Segment Open
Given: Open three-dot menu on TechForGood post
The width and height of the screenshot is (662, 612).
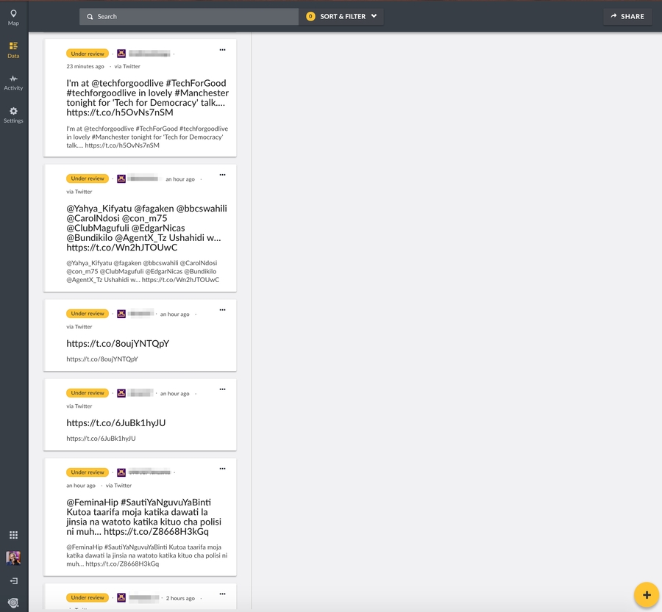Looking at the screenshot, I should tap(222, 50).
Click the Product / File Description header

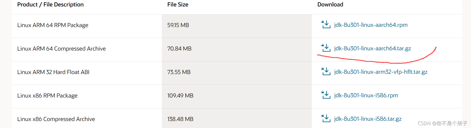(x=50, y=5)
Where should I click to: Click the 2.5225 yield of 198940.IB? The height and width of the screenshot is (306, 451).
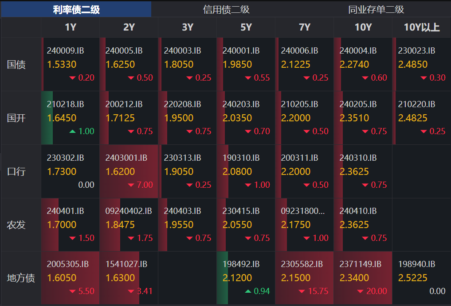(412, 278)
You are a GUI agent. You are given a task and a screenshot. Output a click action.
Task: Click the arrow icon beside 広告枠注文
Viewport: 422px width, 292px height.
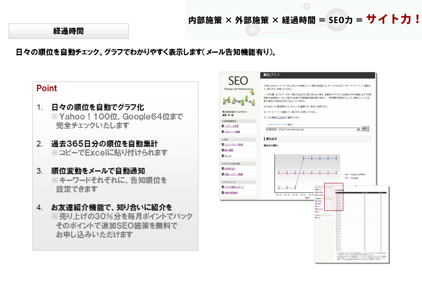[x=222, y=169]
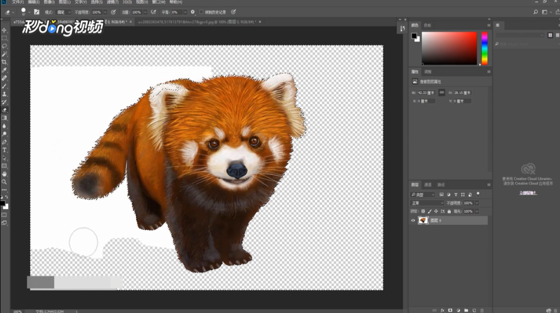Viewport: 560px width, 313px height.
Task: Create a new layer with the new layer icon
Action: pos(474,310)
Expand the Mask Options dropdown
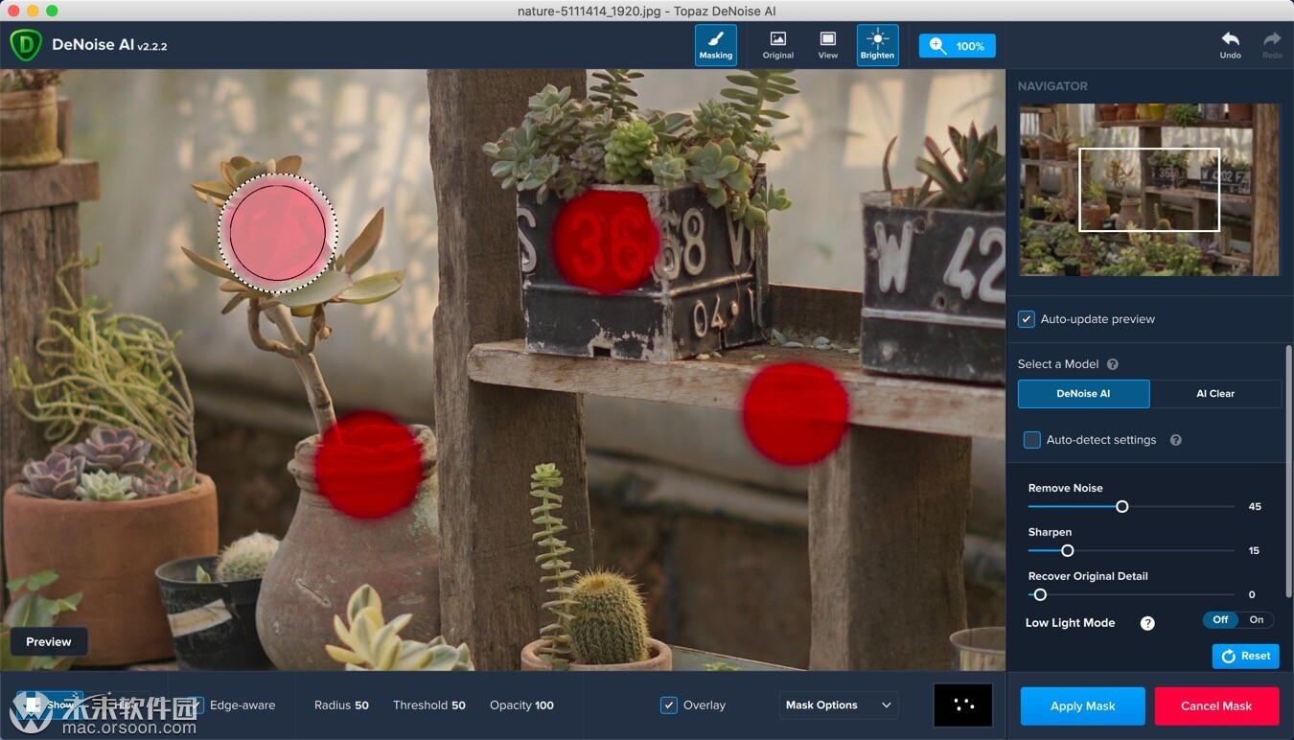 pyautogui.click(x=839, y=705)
Segment Closed
Segment Open
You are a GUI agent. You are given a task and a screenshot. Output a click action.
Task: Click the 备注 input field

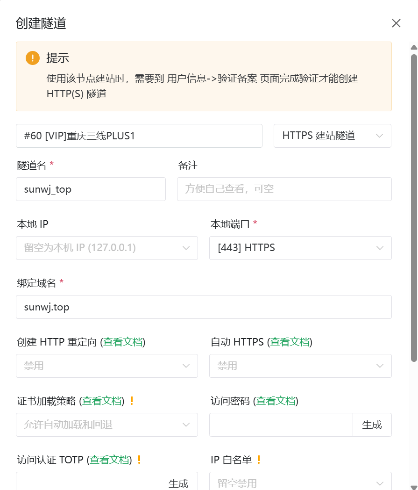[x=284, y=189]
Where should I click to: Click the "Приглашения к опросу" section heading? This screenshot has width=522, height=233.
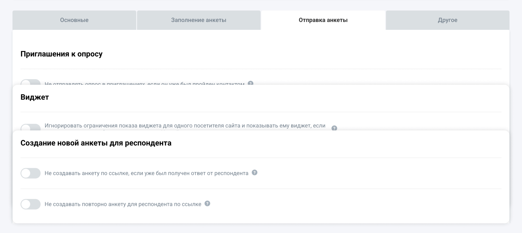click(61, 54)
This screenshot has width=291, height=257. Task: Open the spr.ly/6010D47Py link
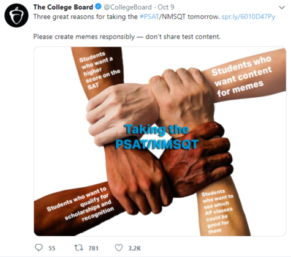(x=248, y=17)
Segment Closed
**WORK INSTRUCTION**
Work from the entries above. Set down exactly and only the lines from the line with "Click the Product / File Description header" to the line with "Task: Click the arrow icon beside 広告枠注文", both included, and leave the pictures out.

**ANSWER BELOW**
Click the Product / File Description header

(x=50, y=5)
Where should I click to: Click the 2.5225 yield of 198940.IB? The height and width of the screenshot is (306, 451).
(412, 278)
You are a GUI agent. You are given a task and a screenshot. Output a click action.
Task: Click the arrow icon beside 広告枠注文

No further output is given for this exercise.